Meanwhile, the big-ticket deductions that could raise significant revenue may be favored by the middle-class but function as large giveaways to the rich. The home mortgage interest deduction gives large benefits to those with high-value properties while doing little to actually incentivize home buying. Similarly, the charitable giving deduction provides the wealthy huge tax benefits so that they can direct that money to their own pet causes. So, too, with the various retirement savings exemptions and deductions (depending on the type of retirement account). The wealthy are more likely to be able to save for retirement and save more, and would do so without the tax benefit.
When you put together all the taxes Republicans want to cut with all the giveaways they want to protect, you get a reform impossible to accomplish. Indeed, we know that the numbers don’t add up because Mitt Romney proved that they don’t. During his 2012 presidential campaign, Romney put forward a tax plan that offered very specific tax cuts and extremely nebulous base-broadening. His inability to name a single deduction that he’d eliminate was widely panned. Analysts for the non-partisan Tax Policy Center concluded that “the basic power of arithmetic is overwhelming in showing that Governor Romney has so far overpromised on the tax side.” No matter. Romney simply refused to get specific because he couldn’t. Donald Trump, for his part, offered a tax plan during the campaign that didn’t even bother to promise revenue-neutrality—if enacted it would bust a $9.5 trillion hole in the federal budget over ten years. No wonder he hasn’t mentioned it since the election.

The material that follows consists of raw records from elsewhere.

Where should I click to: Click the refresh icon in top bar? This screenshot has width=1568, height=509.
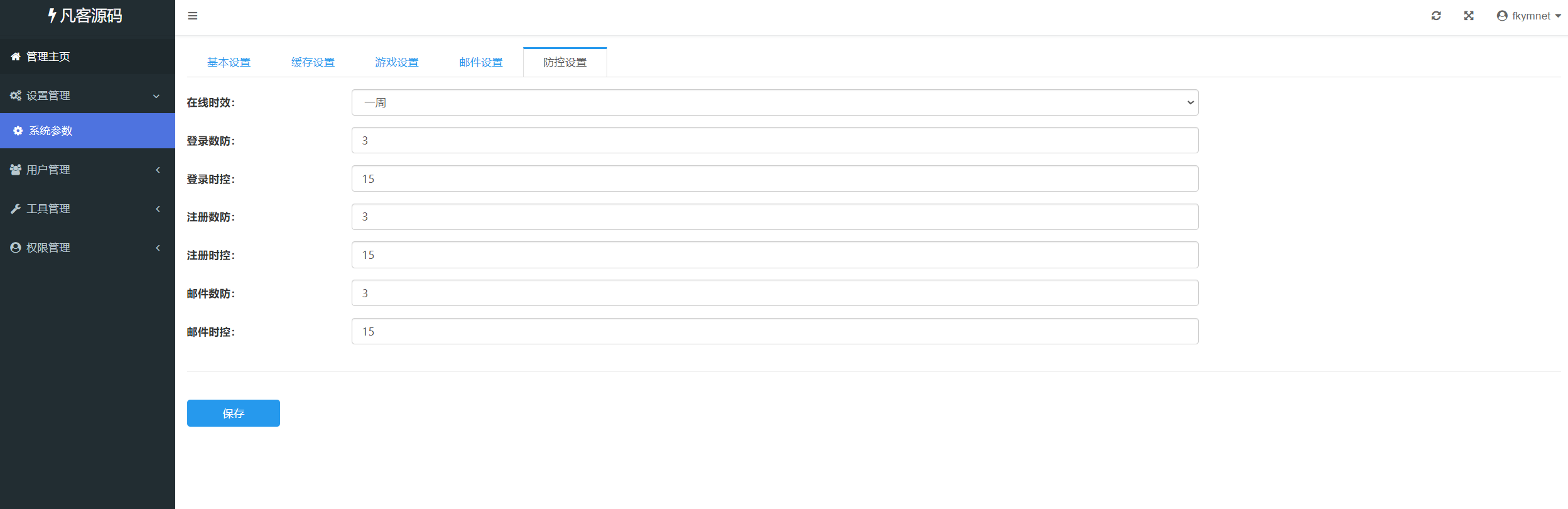point(1436,16)
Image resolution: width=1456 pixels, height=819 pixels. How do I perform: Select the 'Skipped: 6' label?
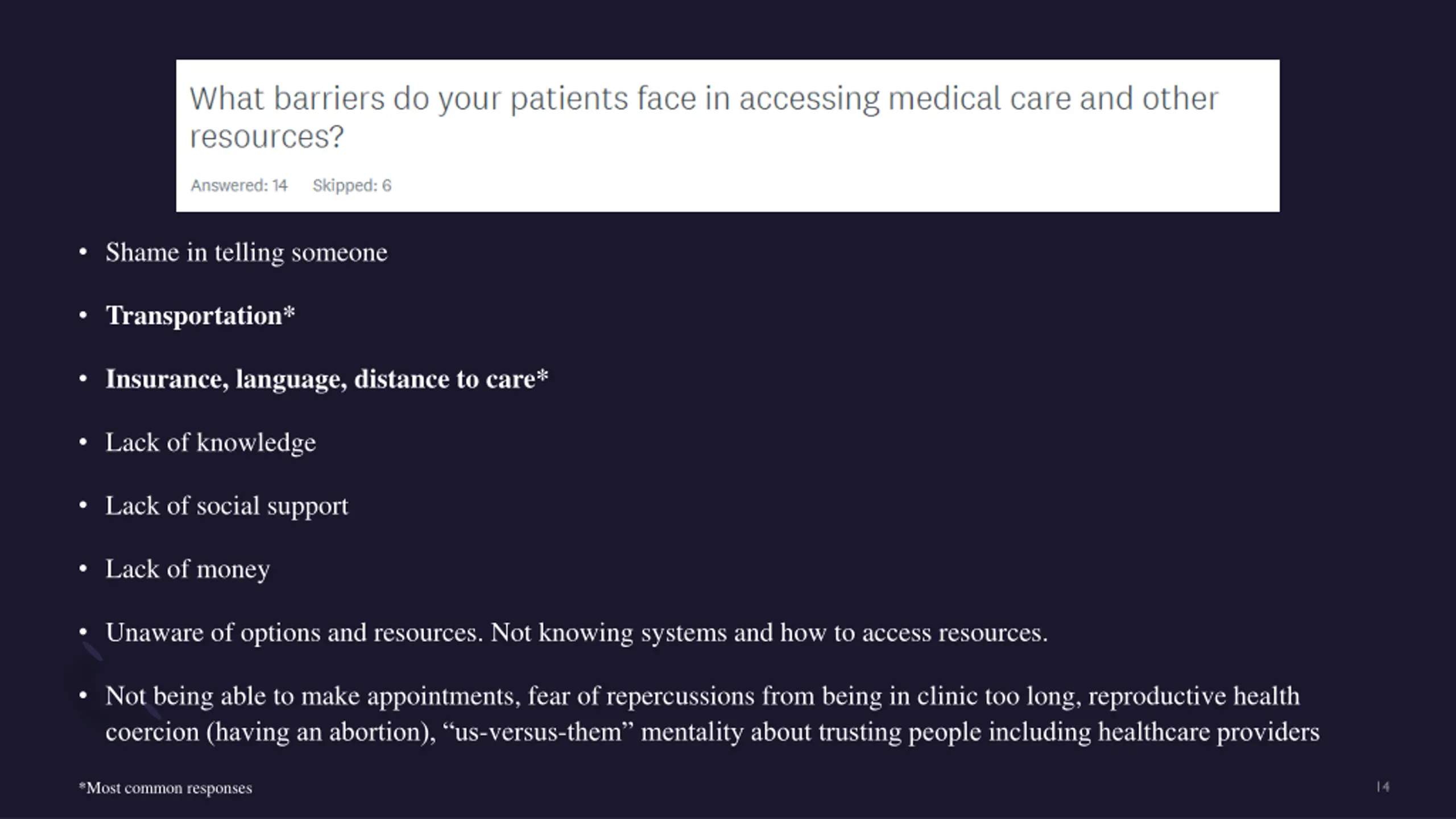point(352,185)
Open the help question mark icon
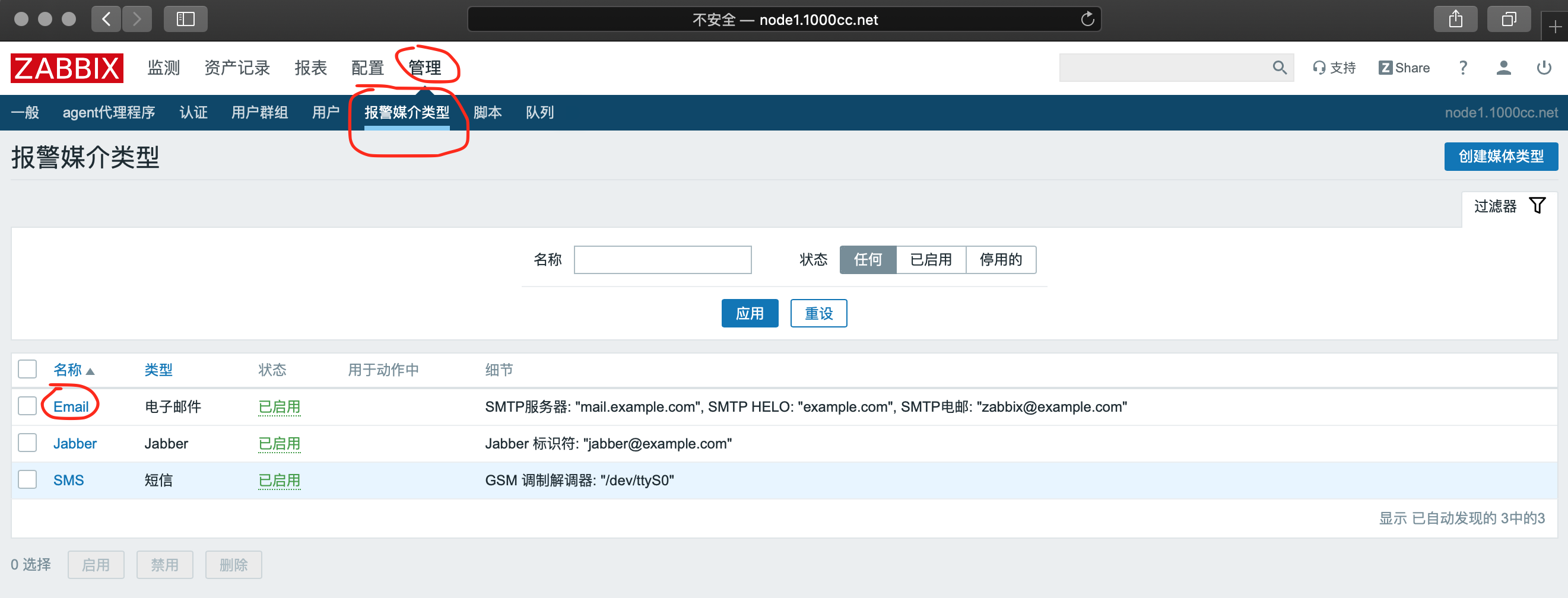 pos(1463,68)

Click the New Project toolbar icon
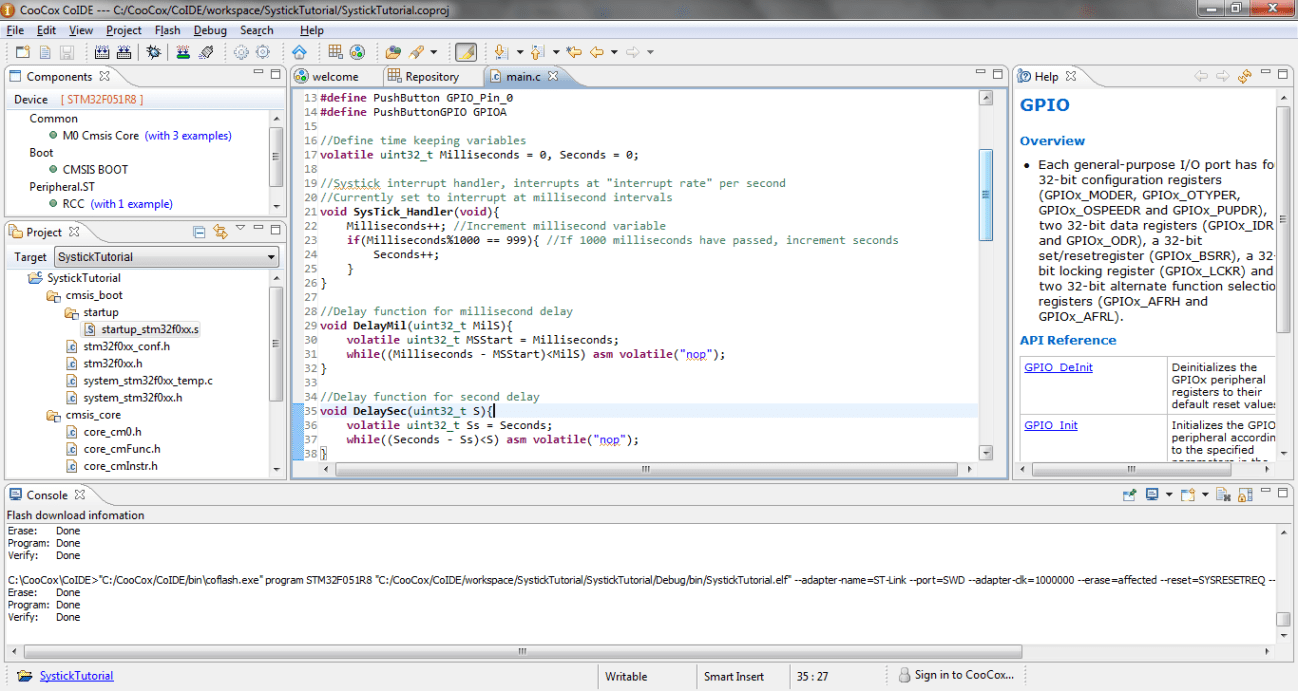click(22, 52)
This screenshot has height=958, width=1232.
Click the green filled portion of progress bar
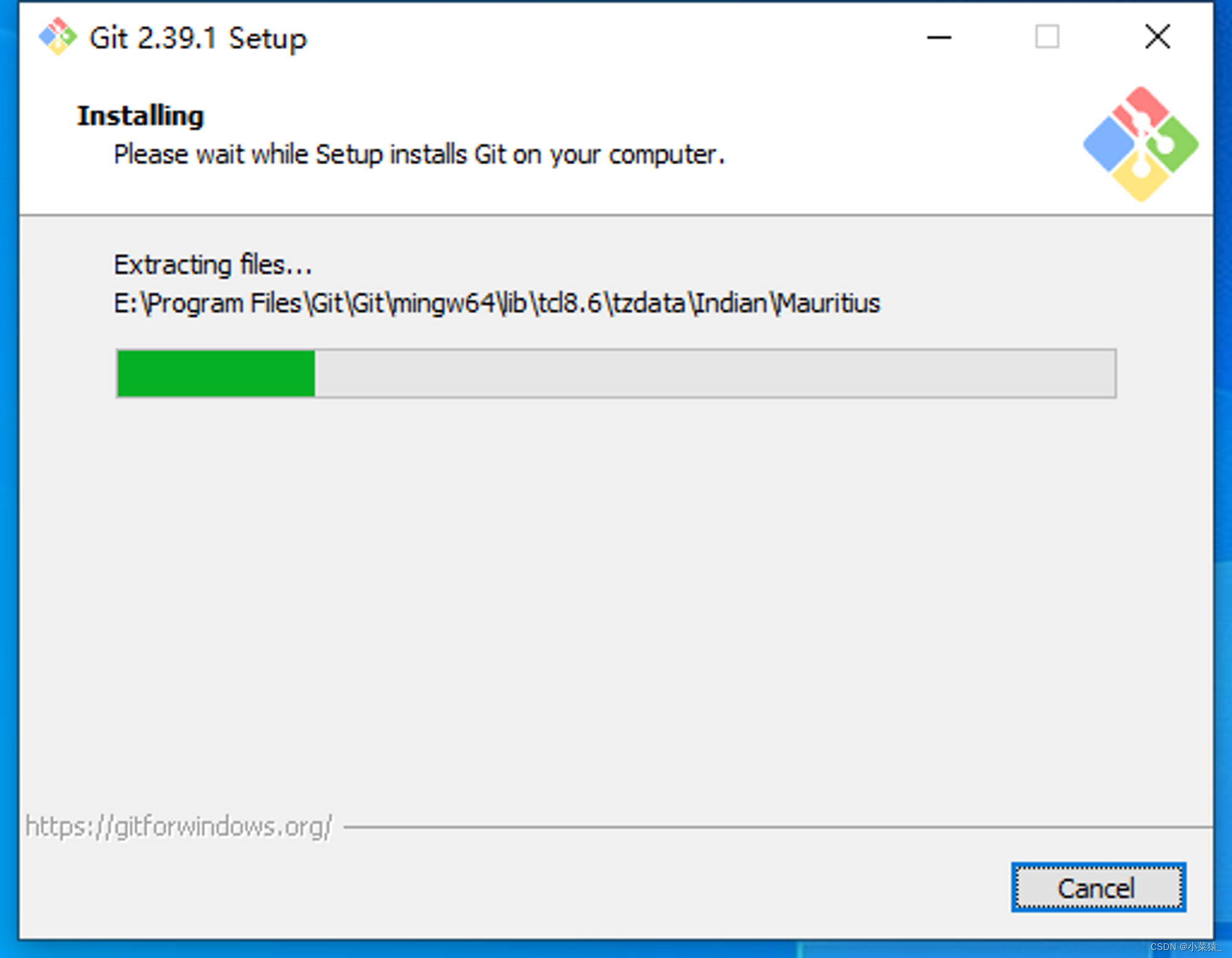(x=216, y=373)
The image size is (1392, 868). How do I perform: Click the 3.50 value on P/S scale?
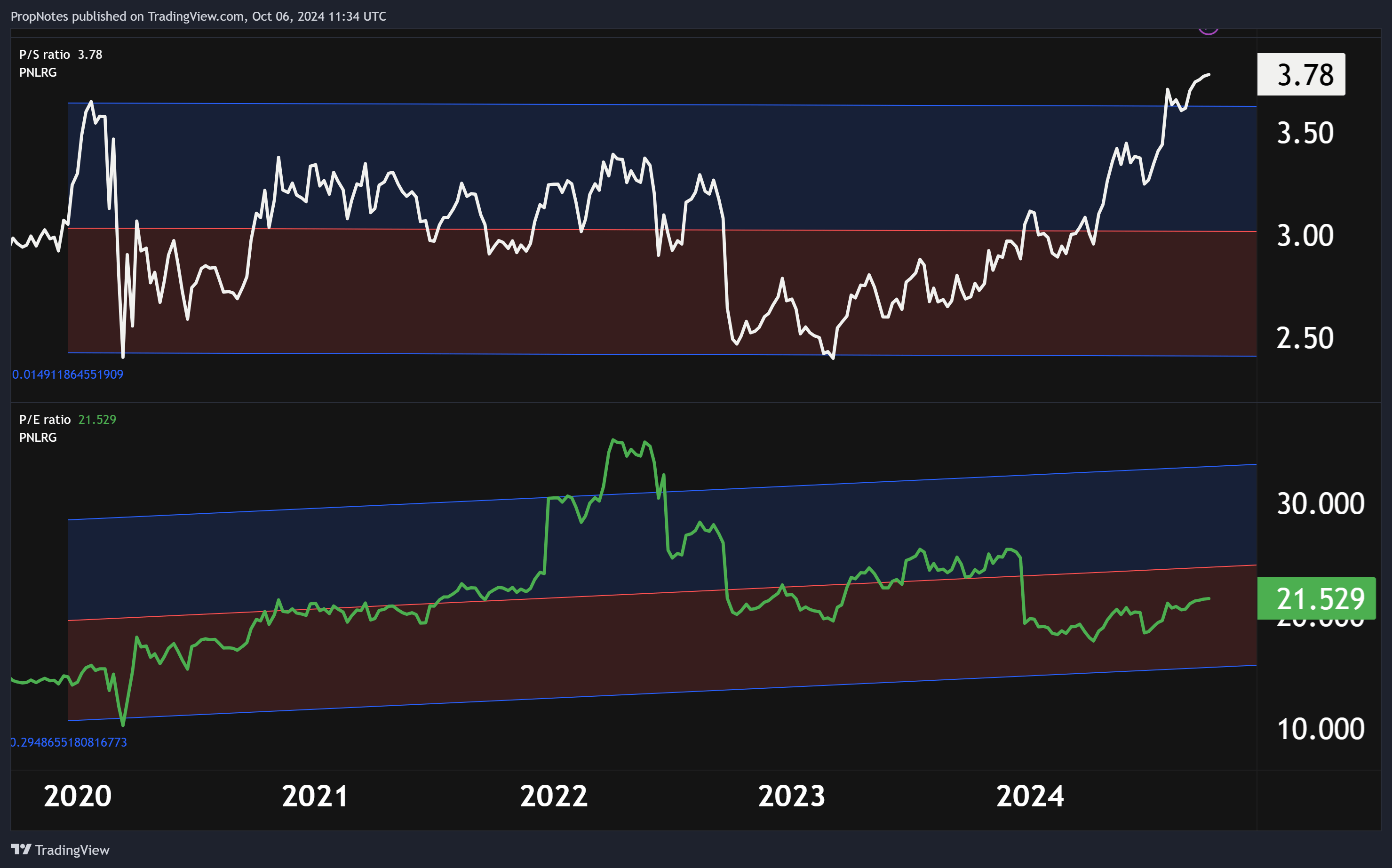pos(1305,133)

What all of this means is this: Republicans don’t support tax reform, they support tax cuts. Those tax cuts will disproportionately benefit the wealthy. And when they are enacted without offsetting reductions in the loopholes that litter the tax code, they will also massively increase the deficit. Either Republicans will jam through a form of these unpopular cuts or they will be tripped up by the same tensions within their caucus that derailed the AHCA. But there will be no true tax reform in this Congress.